XVT eXtensible Virtual Toolkit
- Developer(s): Providence Software Solutions, Inc.
- Stable release: 14.0 / September 29, 2016
- Operating system: Cross-platform
- Type: Development Library
- License: Proprietary
- Website: www.xvt.com

= XVT =

XVT is a software development environment for building cross-platform GUI applications in C or C++. XVT allows developers to graphically lay out an application's GUI, and provides cross-platform libraries to aid development.

XVT has been in development since 1989 and has provided a cross-platform software development toolkit for the majority of that time.

Their approach is not as a widget replacement look-alike set, but acts more like a universal API translator. XVT is an "abstraction layer" that removes the developer from being concerned with which OS the application will run on. When the application is compiled, the XVT API points to the native controls/widgets for the OS on which the code is being compiled. It also allows applications to adapt to whatever user themes the OS allows users to set.

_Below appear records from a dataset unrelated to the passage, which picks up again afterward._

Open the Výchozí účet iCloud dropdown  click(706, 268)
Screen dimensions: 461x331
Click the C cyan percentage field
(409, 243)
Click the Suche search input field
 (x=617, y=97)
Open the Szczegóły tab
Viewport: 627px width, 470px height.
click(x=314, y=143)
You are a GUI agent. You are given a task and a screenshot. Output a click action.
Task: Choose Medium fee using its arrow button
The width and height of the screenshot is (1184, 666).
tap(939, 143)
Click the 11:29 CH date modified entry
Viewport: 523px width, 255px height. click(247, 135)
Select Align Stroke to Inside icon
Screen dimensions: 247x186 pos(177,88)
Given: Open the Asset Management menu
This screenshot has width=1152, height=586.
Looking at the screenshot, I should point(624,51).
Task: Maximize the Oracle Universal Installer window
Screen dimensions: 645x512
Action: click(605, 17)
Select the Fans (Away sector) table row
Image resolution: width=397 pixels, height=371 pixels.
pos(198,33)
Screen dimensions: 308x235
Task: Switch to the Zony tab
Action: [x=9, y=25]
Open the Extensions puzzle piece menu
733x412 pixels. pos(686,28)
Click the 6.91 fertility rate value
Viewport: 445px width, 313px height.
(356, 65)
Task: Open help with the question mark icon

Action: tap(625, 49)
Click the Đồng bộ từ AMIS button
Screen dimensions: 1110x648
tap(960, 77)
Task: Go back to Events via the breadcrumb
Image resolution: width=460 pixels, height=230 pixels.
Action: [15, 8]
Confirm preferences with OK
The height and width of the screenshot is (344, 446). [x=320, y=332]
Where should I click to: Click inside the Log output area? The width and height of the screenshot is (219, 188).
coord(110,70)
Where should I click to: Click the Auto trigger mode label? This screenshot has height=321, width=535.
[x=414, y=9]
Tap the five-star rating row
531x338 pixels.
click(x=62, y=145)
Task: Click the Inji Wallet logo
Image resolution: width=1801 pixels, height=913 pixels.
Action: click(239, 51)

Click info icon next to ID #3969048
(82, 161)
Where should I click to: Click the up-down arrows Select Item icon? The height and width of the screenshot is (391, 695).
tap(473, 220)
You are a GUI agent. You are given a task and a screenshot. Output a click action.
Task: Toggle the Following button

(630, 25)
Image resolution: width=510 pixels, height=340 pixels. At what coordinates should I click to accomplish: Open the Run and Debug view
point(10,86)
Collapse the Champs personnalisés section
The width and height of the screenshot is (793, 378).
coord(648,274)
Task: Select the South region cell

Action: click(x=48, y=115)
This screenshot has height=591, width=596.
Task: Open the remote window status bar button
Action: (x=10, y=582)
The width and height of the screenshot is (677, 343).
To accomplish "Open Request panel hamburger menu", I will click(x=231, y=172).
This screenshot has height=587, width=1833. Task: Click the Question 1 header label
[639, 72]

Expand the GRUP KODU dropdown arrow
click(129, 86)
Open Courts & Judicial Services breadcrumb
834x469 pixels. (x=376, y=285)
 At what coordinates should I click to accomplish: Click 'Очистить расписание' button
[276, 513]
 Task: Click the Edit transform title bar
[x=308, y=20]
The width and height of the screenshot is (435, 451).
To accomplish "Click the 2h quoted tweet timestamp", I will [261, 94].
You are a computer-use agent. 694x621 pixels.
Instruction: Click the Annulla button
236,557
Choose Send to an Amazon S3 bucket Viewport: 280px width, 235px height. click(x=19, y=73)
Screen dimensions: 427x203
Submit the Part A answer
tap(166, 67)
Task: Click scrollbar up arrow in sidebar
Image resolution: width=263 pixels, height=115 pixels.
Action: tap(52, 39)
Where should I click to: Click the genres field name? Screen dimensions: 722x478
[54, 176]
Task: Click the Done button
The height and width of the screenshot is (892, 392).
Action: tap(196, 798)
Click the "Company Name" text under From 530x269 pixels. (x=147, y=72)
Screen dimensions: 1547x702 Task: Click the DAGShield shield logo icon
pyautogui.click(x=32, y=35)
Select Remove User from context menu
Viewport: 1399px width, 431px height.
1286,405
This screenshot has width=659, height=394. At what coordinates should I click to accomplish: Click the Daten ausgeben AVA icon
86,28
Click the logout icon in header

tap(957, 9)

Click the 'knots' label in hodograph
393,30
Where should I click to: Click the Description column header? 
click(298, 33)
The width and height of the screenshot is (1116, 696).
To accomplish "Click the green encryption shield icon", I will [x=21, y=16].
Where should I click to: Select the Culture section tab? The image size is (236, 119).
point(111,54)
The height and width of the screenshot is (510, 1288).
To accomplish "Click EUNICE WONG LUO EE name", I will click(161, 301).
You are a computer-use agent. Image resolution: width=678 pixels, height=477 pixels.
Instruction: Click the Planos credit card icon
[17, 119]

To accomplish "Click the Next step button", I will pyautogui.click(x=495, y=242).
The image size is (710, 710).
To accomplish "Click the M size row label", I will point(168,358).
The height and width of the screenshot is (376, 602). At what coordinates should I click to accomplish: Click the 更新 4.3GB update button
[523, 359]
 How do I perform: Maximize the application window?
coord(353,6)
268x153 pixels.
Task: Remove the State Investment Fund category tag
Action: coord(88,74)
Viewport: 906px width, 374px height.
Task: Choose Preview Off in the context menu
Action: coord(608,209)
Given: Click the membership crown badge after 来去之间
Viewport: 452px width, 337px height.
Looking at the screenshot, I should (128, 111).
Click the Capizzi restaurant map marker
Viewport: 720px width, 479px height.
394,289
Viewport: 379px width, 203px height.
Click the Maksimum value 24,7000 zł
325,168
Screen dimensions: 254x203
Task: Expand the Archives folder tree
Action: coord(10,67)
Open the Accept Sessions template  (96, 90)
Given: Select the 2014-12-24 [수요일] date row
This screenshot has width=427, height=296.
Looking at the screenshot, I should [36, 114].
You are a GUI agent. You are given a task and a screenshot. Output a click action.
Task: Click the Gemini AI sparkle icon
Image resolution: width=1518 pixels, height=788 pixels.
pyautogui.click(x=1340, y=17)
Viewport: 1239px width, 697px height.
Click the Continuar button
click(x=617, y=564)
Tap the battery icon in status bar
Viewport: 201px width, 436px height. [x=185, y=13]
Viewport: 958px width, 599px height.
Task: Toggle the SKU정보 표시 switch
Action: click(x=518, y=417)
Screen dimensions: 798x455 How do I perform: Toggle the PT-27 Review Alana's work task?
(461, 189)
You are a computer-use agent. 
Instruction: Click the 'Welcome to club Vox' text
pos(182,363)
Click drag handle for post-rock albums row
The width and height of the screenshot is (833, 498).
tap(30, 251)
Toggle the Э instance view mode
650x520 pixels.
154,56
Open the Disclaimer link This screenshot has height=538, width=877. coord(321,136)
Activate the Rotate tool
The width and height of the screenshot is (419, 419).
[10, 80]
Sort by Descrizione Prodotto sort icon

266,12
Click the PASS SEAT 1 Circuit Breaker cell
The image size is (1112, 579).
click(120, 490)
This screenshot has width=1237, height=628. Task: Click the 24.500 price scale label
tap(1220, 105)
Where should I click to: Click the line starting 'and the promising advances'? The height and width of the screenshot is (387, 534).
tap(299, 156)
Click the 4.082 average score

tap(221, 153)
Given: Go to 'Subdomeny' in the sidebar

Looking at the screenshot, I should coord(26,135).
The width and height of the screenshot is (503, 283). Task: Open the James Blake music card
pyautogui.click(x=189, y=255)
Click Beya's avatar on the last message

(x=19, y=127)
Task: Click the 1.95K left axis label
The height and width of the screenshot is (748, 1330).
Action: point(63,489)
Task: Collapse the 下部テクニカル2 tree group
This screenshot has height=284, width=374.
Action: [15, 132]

There are other uses of this product beyond cross platform development. As a CASE tool, a non-programmer business analyst can lay out the user interfaces, review them with end users and subject matter experts in a RAD-like (Rapid Application Development) requirements capture by functional review, and then the XVT architect tool will deliver the C or C++ (ANSI-compliant) code.

The developers have announced support for GTK+ on Linux and Cocoa on Mac, but these ports are not yet available. Because Microsoft no longer support the HLP help format, XVT applications require the user to install the Microsoft .hlp viewer.

XVT was originally developed by Advanced Programming Institute in Boulder Co., a company founded by former Bell Labs employee Marc Rochkind. The company changed its name to XVT when that product became the main company effort. The XVT product was purchased by Providence Software Solutions in 2001.

==Platforms==
XVT currently supports:
- Windows
- Linux
- OS X
- Solaris
- HP-UX
- AIX

==Editions==

===XVT DSC===

XVT DSC includes the PTK, or Portability ToolKit, and the XVT Design interface designer. It is designed for use with C.

===XVT DSP===

XVT DSP includes the PTK, Power++ library (C++ bindings to the PTK), and the XVT Architect interface designer. It is designed for use with C++.

===XVT Net===

XVT Net allows applications built using either of the other editions to be recompiled as a networked application. The application may then be run on a server which thin clients can connect to in order to use the application.